Um assunto muito sério Conclua-se esta resenha regressando à edição de 8.6.2019 do Público. No seu Diário, Vasco Pulido Valente, tantas vezes controverso, por vezes verrinoso, mas nunca banal, observa: “As comemorações do desembarque da Normandia relembraram-me que a idade das tropas aliadas andava pelos vinte e tal anos. É quase assustador pensar na autoridade social que foi precisa para esta geração ser recrutada para um combate de morte a mais de cinco mil quilómetros de casa. Hoje não seria possível”.

Hmmm. Quem sabe? Em contraponto, noto que no dia 4 de junho Theresa May ofereceu a Donald Trump uma cópia da versão anotada por Churchill da Carta do Atlântico (Atlantic Charter). Este documento de intenções, que ainda hoje fazem boa leitura, foi emitido por Churchill e por Roosevelt a 14 de agosto de 1941. Durante uma conferência preparatória, serviços religiosos foram celebrados no convés do HMS Prince of Wales, ancorado então numa baía da Terra Nova.
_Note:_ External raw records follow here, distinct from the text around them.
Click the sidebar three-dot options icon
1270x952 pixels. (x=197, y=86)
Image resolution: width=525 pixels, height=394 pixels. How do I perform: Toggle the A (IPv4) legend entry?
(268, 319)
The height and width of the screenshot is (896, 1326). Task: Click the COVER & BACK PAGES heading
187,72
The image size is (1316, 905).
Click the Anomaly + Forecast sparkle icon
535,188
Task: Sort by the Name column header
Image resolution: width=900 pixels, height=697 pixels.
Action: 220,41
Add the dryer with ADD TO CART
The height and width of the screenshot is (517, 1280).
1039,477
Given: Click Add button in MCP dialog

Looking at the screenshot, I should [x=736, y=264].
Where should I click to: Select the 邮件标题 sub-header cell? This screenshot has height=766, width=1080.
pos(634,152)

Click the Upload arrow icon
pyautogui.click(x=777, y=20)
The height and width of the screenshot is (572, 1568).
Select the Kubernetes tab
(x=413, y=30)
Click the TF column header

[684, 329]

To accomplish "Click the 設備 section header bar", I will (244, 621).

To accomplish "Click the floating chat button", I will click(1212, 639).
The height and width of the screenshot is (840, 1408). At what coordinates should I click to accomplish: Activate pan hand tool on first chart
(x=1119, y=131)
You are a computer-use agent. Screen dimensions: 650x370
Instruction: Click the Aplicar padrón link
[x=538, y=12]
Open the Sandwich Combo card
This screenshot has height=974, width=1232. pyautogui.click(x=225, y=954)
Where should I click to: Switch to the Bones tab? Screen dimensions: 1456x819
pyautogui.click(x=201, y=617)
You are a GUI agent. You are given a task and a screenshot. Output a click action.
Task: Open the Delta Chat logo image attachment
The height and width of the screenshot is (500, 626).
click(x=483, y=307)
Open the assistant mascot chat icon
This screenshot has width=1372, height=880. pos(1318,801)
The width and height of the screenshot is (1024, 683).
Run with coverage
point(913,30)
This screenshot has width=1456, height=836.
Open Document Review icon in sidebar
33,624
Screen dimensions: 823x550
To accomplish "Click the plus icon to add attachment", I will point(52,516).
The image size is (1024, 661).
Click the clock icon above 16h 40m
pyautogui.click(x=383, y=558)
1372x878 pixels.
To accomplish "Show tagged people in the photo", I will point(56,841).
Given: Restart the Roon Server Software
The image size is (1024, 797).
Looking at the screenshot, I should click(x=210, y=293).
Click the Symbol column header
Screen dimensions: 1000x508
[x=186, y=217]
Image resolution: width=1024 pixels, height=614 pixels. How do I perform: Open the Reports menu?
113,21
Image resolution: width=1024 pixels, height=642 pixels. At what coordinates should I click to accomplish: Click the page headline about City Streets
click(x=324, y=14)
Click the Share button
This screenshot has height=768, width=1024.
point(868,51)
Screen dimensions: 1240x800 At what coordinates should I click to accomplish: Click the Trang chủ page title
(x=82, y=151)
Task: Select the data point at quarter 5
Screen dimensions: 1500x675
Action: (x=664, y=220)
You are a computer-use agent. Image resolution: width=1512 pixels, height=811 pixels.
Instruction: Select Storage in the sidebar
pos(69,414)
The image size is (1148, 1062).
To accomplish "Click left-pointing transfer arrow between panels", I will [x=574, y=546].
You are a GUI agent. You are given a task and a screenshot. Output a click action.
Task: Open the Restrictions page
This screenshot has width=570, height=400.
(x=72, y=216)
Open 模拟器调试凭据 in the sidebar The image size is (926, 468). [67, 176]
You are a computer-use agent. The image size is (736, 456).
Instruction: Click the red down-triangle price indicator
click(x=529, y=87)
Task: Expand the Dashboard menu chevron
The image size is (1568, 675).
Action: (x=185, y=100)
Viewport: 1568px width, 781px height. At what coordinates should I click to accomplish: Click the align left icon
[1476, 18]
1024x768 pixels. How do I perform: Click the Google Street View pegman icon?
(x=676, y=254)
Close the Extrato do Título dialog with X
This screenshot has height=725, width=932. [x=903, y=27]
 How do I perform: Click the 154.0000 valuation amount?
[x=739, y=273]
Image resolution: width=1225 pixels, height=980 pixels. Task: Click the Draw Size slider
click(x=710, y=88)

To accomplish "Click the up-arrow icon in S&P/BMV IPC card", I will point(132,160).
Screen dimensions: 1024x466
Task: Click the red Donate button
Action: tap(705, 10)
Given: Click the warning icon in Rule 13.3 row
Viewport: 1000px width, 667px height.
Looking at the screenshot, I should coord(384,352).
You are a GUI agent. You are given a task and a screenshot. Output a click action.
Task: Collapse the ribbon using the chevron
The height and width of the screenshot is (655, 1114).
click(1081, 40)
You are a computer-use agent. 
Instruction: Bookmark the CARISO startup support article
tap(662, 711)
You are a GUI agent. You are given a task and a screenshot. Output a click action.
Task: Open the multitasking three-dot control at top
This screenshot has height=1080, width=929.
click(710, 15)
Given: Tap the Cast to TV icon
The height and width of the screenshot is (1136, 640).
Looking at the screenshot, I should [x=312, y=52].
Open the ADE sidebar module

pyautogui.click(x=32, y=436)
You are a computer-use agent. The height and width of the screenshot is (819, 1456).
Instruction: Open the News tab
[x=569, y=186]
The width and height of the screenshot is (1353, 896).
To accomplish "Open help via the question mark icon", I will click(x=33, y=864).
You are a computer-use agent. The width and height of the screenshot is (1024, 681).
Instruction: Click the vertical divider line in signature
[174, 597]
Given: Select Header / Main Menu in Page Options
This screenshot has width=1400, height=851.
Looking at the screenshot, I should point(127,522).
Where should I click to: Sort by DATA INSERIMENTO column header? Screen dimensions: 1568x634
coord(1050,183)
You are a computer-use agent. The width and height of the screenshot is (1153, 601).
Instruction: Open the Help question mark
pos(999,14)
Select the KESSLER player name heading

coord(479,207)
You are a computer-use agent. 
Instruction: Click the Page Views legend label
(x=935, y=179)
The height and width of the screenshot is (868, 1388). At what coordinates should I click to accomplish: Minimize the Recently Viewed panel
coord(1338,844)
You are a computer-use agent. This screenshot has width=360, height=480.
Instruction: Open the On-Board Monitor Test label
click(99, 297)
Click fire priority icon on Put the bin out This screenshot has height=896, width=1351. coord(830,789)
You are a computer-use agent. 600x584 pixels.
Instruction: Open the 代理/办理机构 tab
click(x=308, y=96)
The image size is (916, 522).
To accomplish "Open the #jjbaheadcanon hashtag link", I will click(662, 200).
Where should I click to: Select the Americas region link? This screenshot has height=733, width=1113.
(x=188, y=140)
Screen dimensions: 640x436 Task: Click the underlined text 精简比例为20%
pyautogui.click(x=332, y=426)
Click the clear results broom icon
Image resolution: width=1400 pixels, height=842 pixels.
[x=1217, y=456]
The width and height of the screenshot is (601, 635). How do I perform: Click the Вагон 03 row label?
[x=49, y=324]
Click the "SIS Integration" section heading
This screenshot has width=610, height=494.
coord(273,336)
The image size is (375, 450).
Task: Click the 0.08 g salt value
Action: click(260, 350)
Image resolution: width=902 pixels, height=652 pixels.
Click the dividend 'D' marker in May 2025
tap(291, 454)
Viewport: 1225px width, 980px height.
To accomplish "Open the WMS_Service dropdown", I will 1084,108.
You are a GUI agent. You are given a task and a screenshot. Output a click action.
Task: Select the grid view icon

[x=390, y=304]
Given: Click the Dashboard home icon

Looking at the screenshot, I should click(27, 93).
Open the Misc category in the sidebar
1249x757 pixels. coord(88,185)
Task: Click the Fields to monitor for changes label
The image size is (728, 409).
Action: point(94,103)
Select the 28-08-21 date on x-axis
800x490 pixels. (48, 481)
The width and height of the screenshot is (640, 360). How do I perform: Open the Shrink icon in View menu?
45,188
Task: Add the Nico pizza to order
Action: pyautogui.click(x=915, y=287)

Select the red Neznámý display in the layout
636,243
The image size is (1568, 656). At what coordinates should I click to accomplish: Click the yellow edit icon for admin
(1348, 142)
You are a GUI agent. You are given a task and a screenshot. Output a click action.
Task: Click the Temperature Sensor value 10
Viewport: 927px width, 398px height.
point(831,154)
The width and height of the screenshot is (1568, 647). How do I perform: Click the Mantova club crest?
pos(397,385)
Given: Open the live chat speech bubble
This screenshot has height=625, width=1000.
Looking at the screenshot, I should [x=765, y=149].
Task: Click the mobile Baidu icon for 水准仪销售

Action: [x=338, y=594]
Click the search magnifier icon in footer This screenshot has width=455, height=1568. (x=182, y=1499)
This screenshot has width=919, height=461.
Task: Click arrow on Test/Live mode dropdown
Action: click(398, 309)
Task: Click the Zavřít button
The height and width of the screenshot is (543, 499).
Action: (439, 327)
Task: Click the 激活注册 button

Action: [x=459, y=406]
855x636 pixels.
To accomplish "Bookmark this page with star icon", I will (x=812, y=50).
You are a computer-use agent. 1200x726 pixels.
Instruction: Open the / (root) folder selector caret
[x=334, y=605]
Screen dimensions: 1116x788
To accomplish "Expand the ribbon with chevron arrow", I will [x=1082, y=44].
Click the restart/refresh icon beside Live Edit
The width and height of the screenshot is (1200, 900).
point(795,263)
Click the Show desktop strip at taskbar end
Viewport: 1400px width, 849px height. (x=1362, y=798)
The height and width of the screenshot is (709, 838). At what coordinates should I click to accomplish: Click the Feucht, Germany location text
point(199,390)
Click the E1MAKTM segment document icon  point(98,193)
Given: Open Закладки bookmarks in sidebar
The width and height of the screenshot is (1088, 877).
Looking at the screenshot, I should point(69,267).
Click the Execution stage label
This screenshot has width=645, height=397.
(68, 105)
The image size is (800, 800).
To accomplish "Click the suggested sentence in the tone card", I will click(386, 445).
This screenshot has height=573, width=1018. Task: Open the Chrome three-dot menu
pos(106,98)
Eis a fotografia, tirada no domingo, dia 10 daquele agosto de 1941.

Tomando o mote de Vasco Pulido Valente, mas optando pelo tom interrogativo: seria hoje possível ver a primeira-ministra britânica e o Presidente dos Estados Unidos fotografados em tal circunstância? Refira-se um facto que dá uma dimensão trágica a esta verdadeira missa in tempore belli: no dia 10 de dezembro seguinte, o Prince of Wales seria torpedeado pela aviação japonesa nos mares da Malásia, arrastando para a morte mais de trezentos elementos da tripulação; o capitão Leach, comandante do navio, e o almirante Phillips, que capitaneava a esquadra inglesa naquela zona, incluíam-se entre as vítimas mortais. Assim, muitos dos homens que entoam hinos no convés daquele navio têm precisamente quatro meses de vida.

A guerra é um assunto muito sério, facto que as populações europeias, embaladas por décadas de paz, parecem ter recalcado. Nesse particular, Teresa de Sousa tem razão: “Convém nunca esquecer a História”. Assim, comemore-se o D-Day, que abriu a “Segunda Frente”, irrealisticamente solicitada por Estaline aos anglo-americanos desde 1942. Mas recorde-se também a Operação Bagration, desencadeada cerca de duas semanas mais tarde, para alívio de Roosevelt e de Churchill, quando rugia a batalha da Normandia. Que as dissensões do presente não ofusquem a verdade histórica. A enormidade do que se passou há três quartos de século torna qualquer revisionismo de hoje mesquinho.